To be done: Rewrite the lines between the one holding "Given: Select the" and the one holding "pyautogui.click(x=148, y=1019)", inclusive, changing "lightbulb" to "light bulb" and keeping everything else the same. Omit the pictures from your answer.

Supplied material:
────────────────────────────────────────
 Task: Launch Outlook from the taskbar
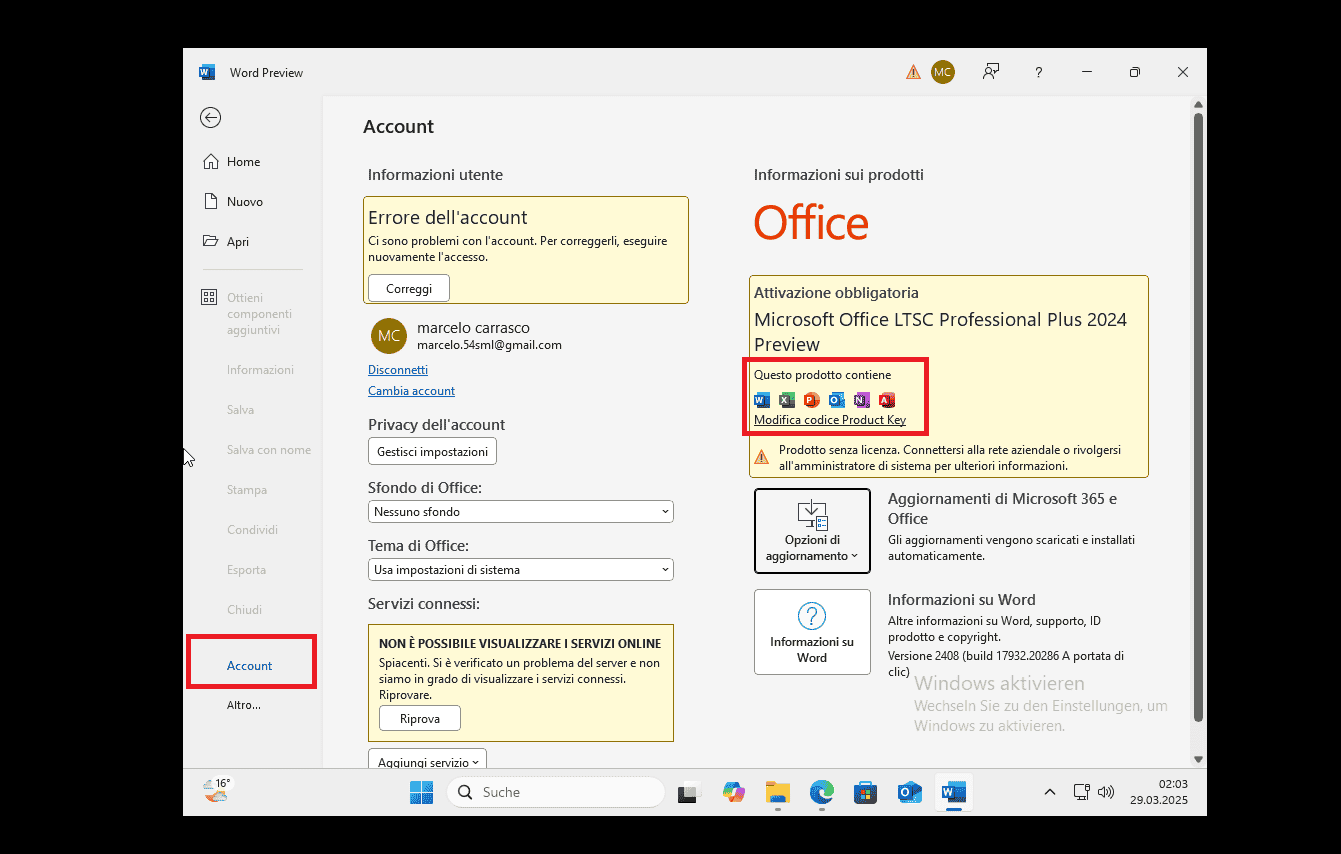(909, 792)
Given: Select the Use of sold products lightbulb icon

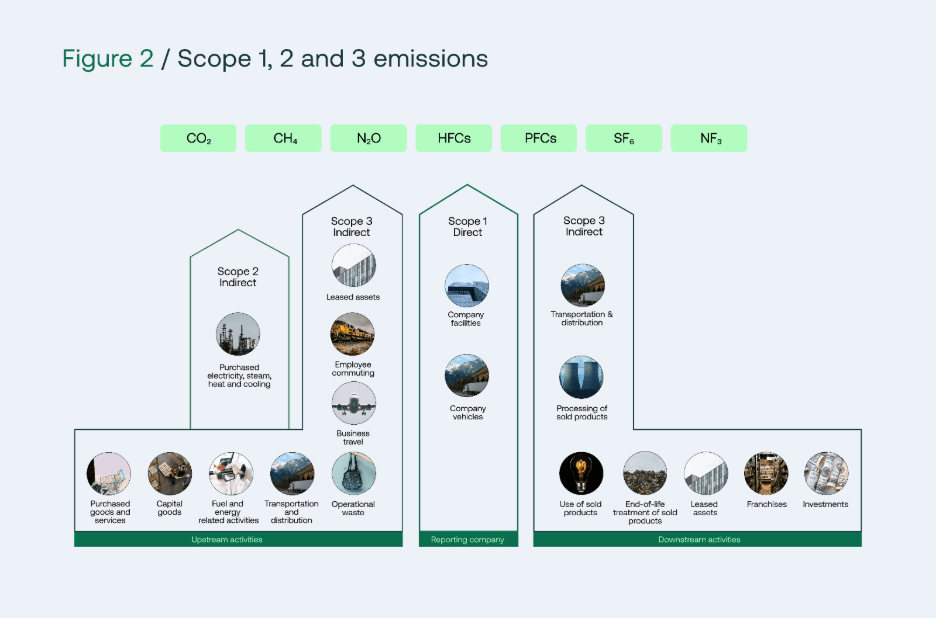Looking at the screenshot, I should [x=581, y=473].
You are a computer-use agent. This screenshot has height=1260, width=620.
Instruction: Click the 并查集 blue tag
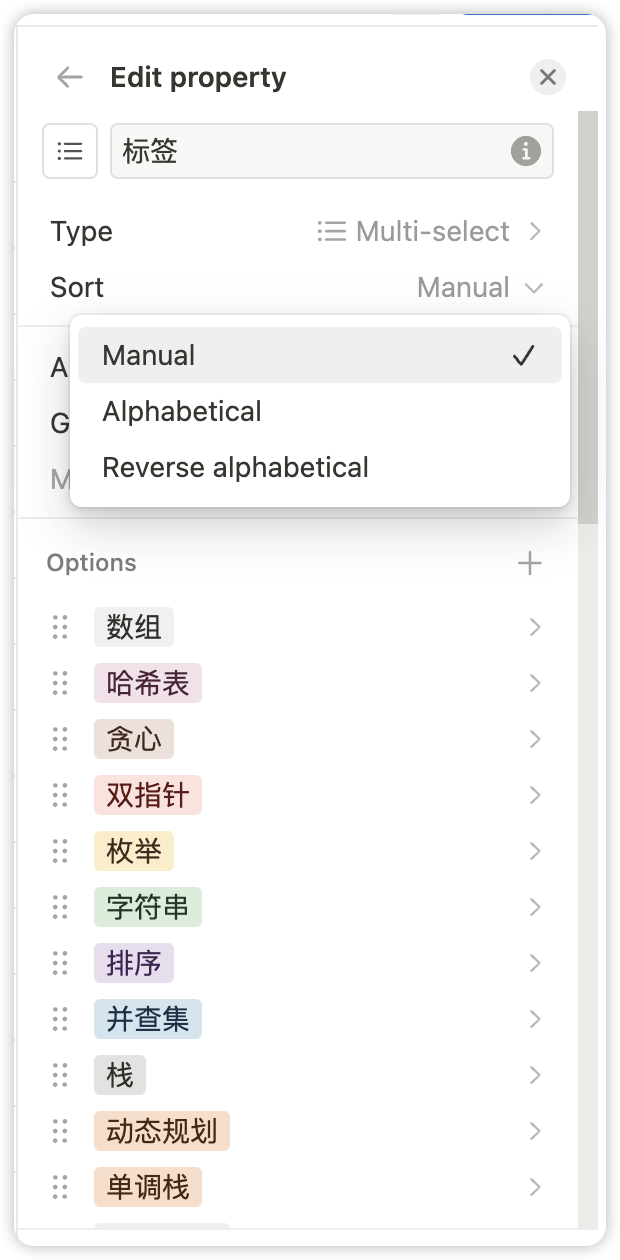pyautogui.click(x=148, y=1019)
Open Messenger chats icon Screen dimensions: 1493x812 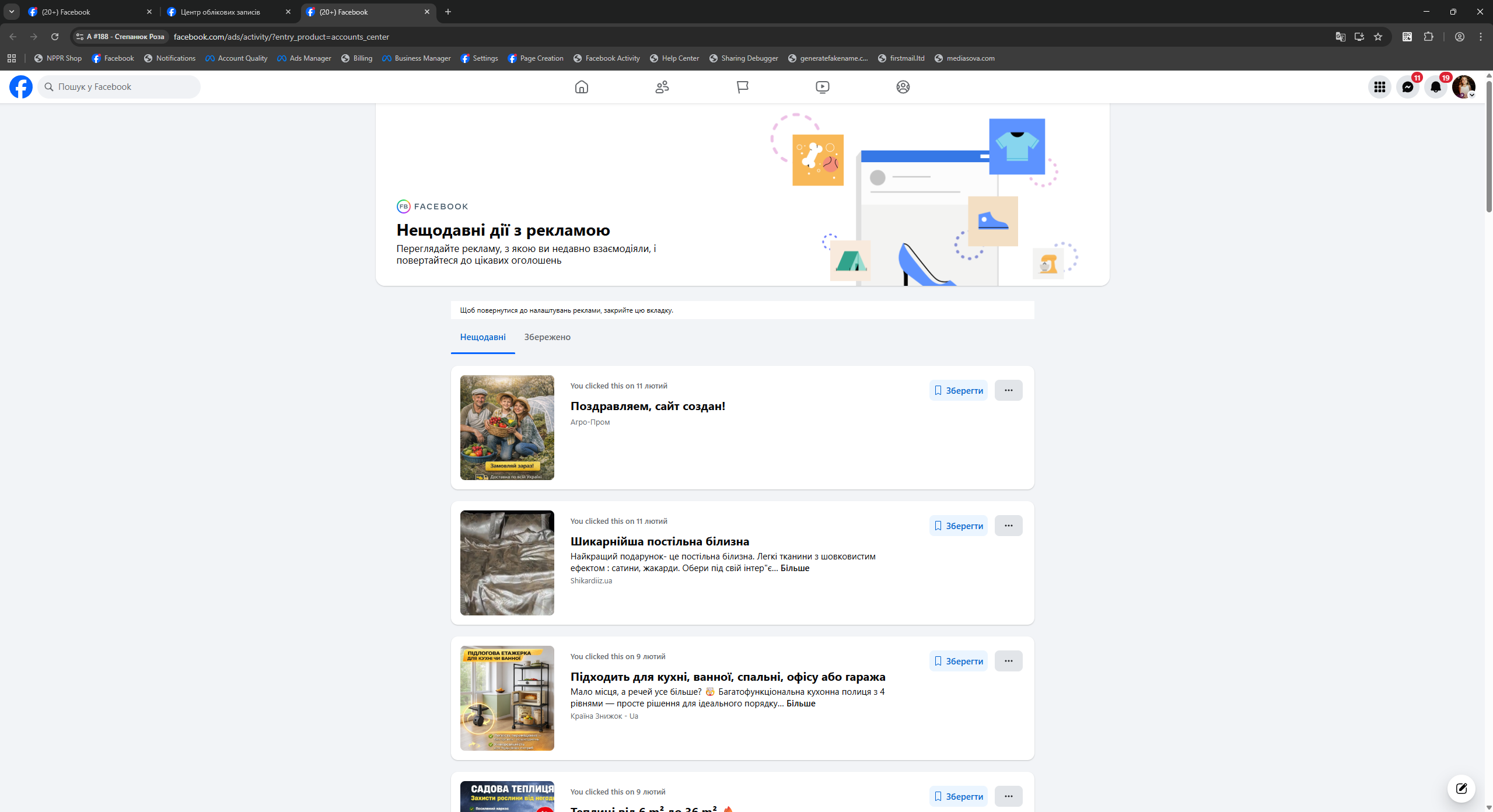[x=1407, y=87]
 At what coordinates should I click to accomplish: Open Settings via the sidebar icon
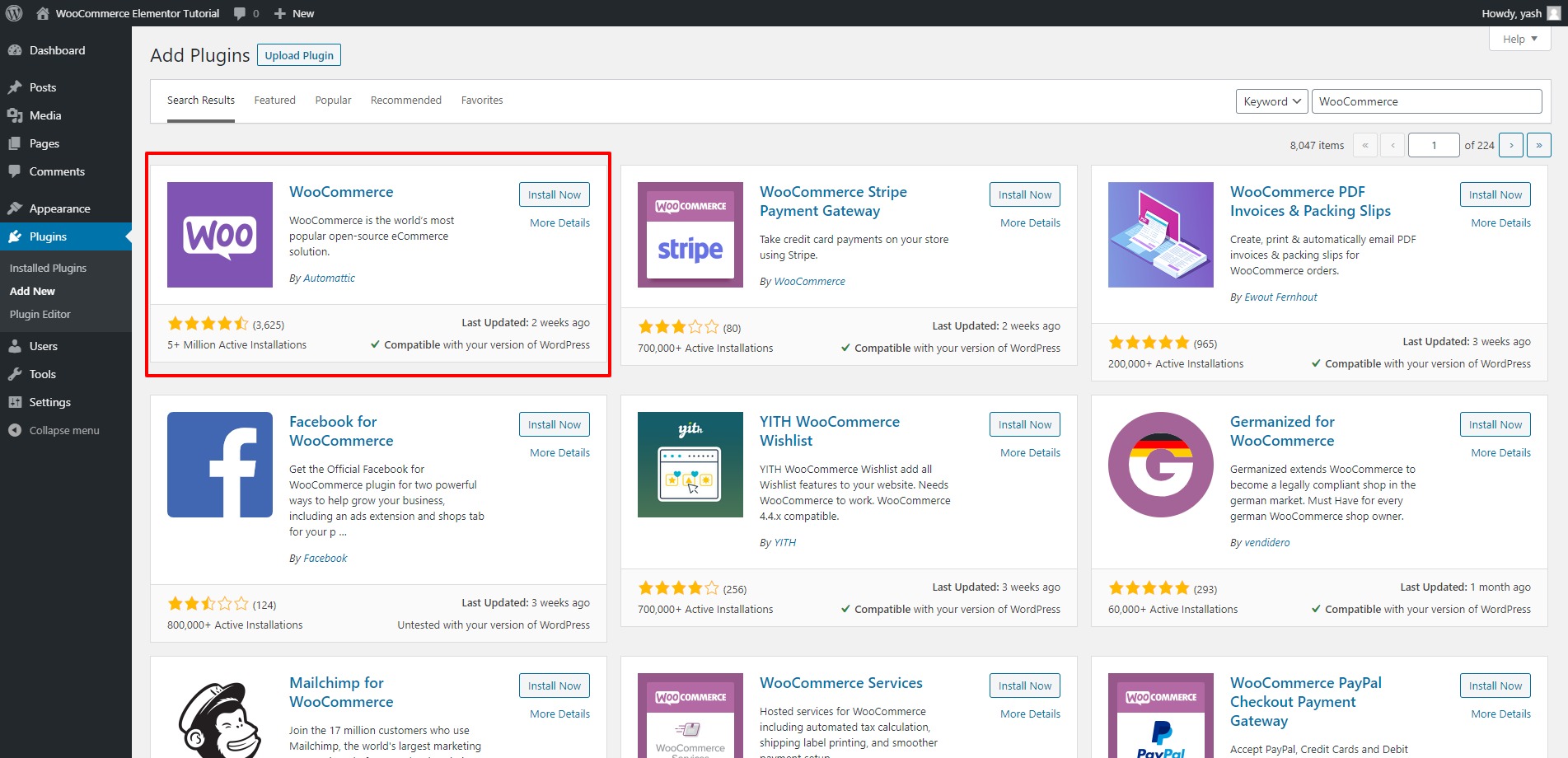16,402
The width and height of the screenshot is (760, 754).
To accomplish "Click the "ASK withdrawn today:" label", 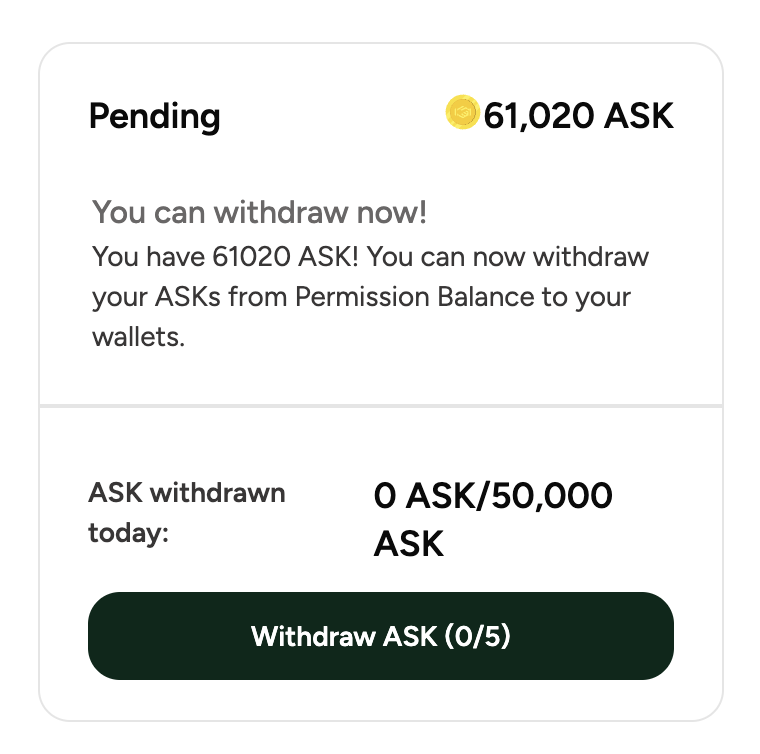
────────────────────────────────────────
Task answer:
Given: Select the Use of sold products light bulb icon

Looking at the screenshot, I should [x=581, y=473].
You are a computer-use agent. This screenshot has height=1260, width=620.
Instruction: Click the 并查集 blue tag
pyautogui.click(x=148, y=1019)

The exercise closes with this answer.